■ **Work instructions**: How many of the lines below include "agent"? Give the number and no other words.
□ □ □
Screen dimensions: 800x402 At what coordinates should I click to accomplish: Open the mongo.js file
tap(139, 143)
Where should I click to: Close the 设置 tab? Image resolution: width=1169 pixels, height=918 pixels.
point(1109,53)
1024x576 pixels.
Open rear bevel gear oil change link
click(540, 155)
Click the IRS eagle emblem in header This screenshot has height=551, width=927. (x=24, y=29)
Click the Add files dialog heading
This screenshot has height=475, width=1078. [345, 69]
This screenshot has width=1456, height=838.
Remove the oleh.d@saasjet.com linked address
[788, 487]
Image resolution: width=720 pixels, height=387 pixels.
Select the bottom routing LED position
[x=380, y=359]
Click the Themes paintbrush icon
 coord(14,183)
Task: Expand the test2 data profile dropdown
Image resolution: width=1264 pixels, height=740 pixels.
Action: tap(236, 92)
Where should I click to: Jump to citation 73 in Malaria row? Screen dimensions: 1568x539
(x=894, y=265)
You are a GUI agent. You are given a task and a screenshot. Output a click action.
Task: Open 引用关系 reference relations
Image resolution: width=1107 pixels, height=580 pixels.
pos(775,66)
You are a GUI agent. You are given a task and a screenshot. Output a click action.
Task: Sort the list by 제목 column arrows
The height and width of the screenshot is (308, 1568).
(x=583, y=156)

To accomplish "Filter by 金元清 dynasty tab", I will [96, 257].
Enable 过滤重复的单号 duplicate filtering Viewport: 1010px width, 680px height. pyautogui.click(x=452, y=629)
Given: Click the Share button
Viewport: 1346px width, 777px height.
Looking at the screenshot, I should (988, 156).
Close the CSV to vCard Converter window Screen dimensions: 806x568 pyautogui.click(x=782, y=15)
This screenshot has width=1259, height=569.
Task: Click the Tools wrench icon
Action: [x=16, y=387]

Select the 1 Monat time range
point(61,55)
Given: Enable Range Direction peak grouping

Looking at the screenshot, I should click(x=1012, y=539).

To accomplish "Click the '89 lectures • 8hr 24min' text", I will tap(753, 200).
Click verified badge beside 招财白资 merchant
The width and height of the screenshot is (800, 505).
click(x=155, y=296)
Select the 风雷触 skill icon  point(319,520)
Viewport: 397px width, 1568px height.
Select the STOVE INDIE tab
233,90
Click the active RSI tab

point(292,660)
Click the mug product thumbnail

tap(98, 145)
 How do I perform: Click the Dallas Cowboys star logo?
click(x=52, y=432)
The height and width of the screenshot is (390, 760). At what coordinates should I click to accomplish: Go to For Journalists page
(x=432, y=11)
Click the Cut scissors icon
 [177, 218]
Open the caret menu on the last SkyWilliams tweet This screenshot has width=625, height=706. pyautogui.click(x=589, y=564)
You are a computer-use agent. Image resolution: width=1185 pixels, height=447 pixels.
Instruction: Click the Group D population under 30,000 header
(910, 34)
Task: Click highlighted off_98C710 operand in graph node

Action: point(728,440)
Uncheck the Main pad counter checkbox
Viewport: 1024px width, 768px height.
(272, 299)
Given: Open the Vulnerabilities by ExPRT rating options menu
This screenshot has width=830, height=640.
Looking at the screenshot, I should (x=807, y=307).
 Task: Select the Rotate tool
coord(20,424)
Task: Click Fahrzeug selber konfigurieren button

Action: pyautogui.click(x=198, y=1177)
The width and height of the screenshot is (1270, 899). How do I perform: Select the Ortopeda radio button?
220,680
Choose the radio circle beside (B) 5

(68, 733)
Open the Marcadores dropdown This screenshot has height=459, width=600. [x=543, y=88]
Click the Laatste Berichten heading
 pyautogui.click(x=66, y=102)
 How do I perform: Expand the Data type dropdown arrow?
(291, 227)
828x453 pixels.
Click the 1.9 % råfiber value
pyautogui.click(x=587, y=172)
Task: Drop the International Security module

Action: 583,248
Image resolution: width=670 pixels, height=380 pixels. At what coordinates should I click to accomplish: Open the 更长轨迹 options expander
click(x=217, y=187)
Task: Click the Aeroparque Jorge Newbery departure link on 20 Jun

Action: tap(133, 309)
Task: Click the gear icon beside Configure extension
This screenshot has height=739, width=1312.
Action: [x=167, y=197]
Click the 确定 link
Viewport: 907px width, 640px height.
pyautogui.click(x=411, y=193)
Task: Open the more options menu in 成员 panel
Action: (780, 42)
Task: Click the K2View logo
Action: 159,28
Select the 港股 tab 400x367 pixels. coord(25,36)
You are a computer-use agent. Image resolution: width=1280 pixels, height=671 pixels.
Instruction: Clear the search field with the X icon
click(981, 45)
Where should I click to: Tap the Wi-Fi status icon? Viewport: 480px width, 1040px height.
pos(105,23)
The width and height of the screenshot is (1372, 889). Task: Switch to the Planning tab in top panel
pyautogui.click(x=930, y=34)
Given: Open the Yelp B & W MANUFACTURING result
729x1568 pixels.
□ □ □
■ **Answer for this exercise**: 4